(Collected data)
= Beginning of Section =

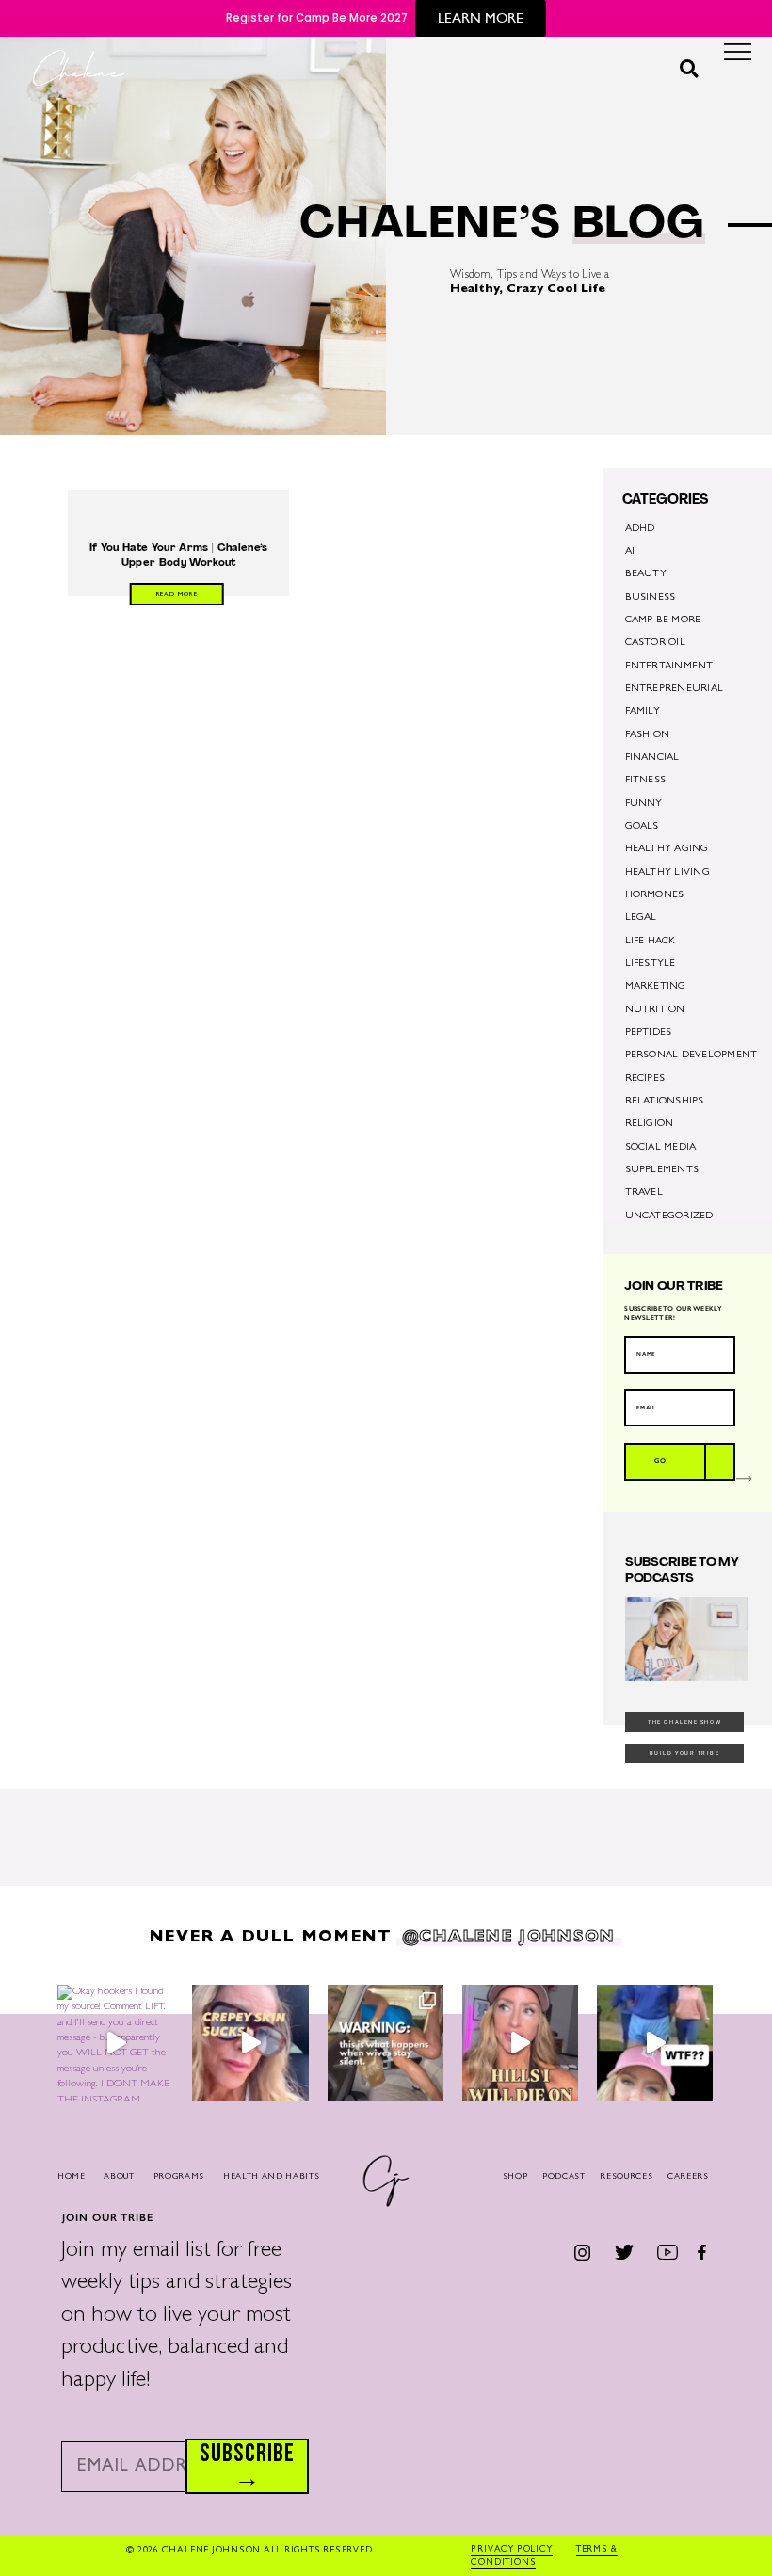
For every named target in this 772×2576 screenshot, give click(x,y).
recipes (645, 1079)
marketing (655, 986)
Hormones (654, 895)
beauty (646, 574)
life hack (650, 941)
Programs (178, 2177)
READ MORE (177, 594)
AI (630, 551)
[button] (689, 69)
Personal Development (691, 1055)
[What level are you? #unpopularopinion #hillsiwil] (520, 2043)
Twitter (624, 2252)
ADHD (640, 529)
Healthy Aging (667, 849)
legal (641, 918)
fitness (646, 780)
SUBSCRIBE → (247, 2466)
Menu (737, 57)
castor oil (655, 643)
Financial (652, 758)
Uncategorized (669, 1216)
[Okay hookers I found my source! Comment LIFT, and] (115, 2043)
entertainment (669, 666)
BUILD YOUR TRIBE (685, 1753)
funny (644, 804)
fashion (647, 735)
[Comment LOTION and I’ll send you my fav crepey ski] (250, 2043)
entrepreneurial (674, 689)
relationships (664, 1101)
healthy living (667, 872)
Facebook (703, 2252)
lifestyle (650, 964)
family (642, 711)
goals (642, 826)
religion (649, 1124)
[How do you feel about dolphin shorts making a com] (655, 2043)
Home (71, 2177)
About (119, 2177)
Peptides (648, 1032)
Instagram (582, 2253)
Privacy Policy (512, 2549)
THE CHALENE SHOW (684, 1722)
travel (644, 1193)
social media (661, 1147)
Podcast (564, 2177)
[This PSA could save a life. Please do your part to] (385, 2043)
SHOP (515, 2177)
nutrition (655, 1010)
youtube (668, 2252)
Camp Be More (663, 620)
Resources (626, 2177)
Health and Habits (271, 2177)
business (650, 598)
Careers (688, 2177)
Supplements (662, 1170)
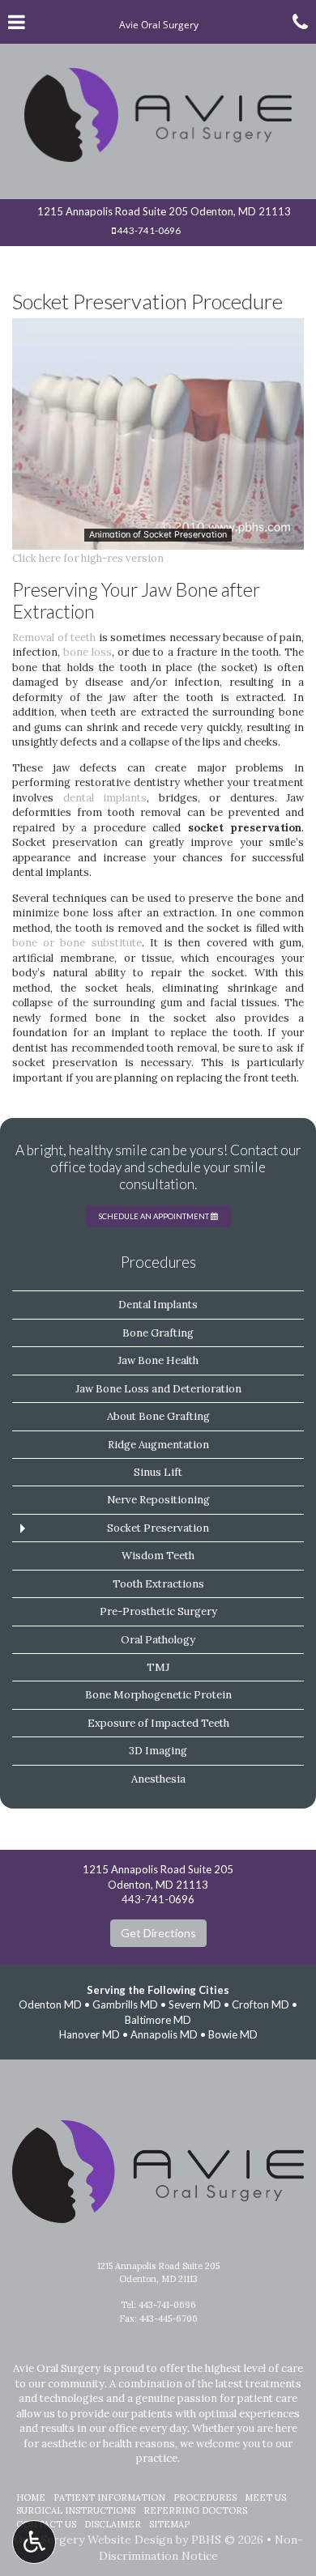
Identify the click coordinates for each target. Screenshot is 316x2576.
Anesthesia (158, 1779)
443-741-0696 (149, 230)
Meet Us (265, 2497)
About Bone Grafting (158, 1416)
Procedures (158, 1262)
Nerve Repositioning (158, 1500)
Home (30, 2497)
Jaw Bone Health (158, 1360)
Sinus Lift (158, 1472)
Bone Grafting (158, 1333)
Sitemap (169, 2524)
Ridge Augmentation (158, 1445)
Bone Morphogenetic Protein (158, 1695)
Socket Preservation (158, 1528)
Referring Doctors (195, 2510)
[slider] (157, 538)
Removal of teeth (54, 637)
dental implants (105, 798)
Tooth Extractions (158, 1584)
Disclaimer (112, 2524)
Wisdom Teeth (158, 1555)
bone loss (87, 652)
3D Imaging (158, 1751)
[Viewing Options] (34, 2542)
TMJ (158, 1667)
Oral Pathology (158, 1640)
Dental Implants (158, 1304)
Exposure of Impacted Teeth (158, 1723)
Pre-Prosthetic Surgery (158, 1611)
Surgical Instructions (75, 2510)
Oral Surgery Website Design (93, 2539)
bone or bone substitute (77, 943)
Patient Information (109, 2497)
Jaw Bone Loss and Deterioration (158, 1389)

= End of Section =

> _AIM OF THE EXERCISE_
For the records above, state the number of lines that contain "Surgery", and provide nothing further.

> _TASK RESULT_
2